• _PROBLEM TO WORK ON_
For each line below that includes the word "will", make a copy.

• _DATA SUPPLIED_
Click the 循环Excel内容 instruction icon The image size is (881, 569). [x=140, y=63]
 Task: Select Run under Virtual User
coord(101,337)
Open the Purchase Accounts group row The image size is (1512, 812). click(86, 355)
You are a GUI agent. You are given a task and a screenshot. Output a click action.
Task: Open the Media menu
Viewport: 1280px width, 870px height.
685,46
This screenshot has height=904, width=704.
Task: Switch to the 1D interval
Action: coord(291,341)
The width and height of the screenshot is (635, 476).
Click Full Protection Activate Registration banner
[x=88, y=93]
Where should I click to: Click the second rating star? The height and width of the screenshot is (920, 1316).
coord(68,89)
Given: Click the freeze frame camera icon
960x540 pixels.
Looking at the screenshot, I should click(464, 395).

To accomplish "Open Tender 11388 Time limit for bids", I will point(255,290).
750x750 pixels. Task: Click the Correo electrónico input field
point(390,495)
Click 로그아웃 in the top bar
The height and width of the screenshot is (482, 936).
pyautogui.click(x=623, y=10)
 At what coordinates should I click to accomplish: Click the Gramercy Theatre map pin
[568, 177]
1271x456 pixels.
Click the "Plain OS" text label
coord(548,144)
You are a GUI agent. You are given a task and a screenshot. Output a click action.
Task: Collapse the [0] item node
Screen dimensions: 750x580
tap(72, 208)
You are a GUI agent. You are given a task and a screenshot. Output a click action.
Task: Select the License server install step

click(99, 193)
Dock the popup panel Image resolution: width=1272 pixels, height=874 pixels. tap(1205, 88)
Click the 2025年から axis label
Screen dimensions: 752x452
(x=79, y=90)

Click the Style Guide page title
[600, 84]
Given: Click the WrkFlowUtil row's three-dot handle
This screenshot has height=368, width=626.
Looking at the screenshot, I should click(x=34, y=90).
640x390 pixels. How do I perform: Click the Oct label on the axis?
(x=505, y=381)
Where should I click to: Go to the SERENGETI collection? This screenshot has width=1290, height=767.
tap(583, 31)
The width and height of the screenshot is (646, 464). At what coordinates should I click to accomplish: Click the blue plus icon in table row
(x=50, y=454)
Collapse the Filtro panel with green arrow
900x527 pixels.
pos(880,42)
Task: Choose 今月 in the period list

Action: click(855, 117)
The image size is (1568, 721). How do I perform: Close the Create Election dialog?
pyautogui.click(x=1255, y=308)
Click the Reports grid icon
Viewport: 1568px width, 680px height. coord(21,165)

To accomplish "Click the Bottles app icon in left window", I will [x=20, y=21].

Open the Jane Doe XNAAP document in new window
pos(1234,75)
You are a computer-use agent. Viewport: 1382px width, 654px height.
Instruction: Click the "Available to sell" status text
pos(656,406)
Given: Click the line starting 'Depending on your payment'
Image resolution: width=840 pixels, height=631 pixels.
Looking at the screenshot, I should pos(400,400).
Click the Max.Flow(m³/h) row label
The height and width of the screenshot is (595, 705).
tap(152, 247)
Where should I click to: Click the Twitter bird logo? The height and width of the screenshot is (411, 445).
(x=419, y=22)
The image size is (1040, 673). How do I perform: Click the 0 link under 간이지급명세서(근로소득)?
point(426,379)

• _RESPONSE BOX_
To accomplish "Open Tender 11388 Time limit for bids", I will point(255,290).
To accomplish "Click the Bottles app icon in left window", I will [x=20, y=21].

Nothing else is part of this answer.